The Shaler Area School District's teacher strike ended Wednesday, when the teachers union and the district reached an accord on health care contributions and workload and agreed to enter binding arbitration on the union's request for salary scale increases.
And for parents of the district's more than 4,600 students who will head back to class Friday, the end of the seven-day work stoppage that delayed the start of school couldn't come soon enough.
On Wednesday afternoon, Bonnie Evans, 39, of Millvale was picking up her 9-year-old daughter, Skylar, from the Northern Area Boys and Girls Club on Farragut Street, which scrambled to put together a daytime program for local children after the strike was announced.
"I would have had to really struggle," said Ms.

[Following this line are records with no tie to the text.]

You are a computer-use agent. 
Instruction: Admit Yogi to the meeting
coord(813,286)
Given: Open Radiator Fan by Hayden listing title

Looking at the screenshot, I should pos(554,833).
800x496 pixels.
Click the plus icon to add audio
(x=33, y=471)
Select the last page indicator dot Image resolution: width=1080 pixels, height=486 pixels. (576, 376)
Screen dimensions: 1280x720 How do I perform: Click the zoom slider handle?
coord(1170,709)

Evans, who works part time for a vending company. "There was nowhere to put her."
Nanci Woods of Shaler, who was loading up groceries at the Shop 'n Save on Babcock Boulevard, works in the service industry and has three boys between the ages of the 8 and 13 in the district.
She said she had a tough time getting her sons to sports practices in the middle of the day with school out.
By law, the teachers could have stayed off the job until Sept. 24, but agreed to be back in the classroom today to prepare for the students' return Friday.
The Shaler teachers had worked without a new contract since August 2011 and followed through on their threat to strike the first day of classes, which had been set for Sept. 3, if there was no new agreement in place. The district serves Shaler, Etna, Millvale and Reserve.
The two sides negotiated during the work stoppage with the help of a state mediator, and during sessions Monday and Tuesday nights they were able to work out the details of a new contract after coming to a tentative agreement on two of the final three sticking points -- workload and health care contributions.
The union's membership of 390 teachers overwhelmingly approved the agreement Wednesday morning.
The school board voted 7-2 to ratify it at a special meeting Wednesday night, with board members Mary Lou Dixon and John Fries opposed.
The agreement is retroactive to Aug. 15, 2011, and expires the same date in 2016.
Because the two sides were at a stalemate on salary, they agreed to go to binding arbitration.
"The school board brought up binding arbitration when we still had five or six issues on the table. At first we weren't comfortable with it with all of those outstanding issues. But when it came down to one issue, then we were willing to agree," said Melissa Ravas, president of the Shaler Area Education Association.
The agreement on health care calls for increased contributions from teachers on both plans offered by the district, which include an HMO and a PPO plan.
Superintendent Wesley Shipley said a panel of three arbitrators will oversee the binding arbitration process.
Each side chooses one arbitrator, and the third is a neutral arbitrator. The district and union each will submit to the panel a final, best offer, providing background and other evidence and oral testimony.
Mr. Shipley said the process is expected to be completed within 60 days.
"They needed to get back to school," said Sue Goetz, executive director of the Northern Boys and Girls Club.
"They're bored," she said of the children playing video games at the club Wednesday afternoon. "I feel for the parents, the kids and the teachers."
The club runs an after-school program during the school year and a day program, but it had been hard-pressed to organize and staff for another round of activities on short notice, she said.
Among the roughly 35 children between the ages of 5 and 13 who were at the club Wednesday, there were mixed reactions about the end of their extended break and a return to classes.
Mikall Tarrant, 10, a fifth-grader at Shaler Area Elementary, couldn't wait until Friday. "I get to wear new school clothes," she said.
However, Cassidy Hoffman, a 17-year-old senior at Shaler Area High who was working at the Boys and Girls Club, said many of her friends assumed they would have until Sept. 24 to get ready for school.
"I'm not ready," Cassidy said. "I still have to do my [calculus] packet for math. ... Everybody's confused."
Her co-worker, 15-year-old Emily Rhodes, also said the uncertainty caused some havoc for students but she was glad to see it resolved.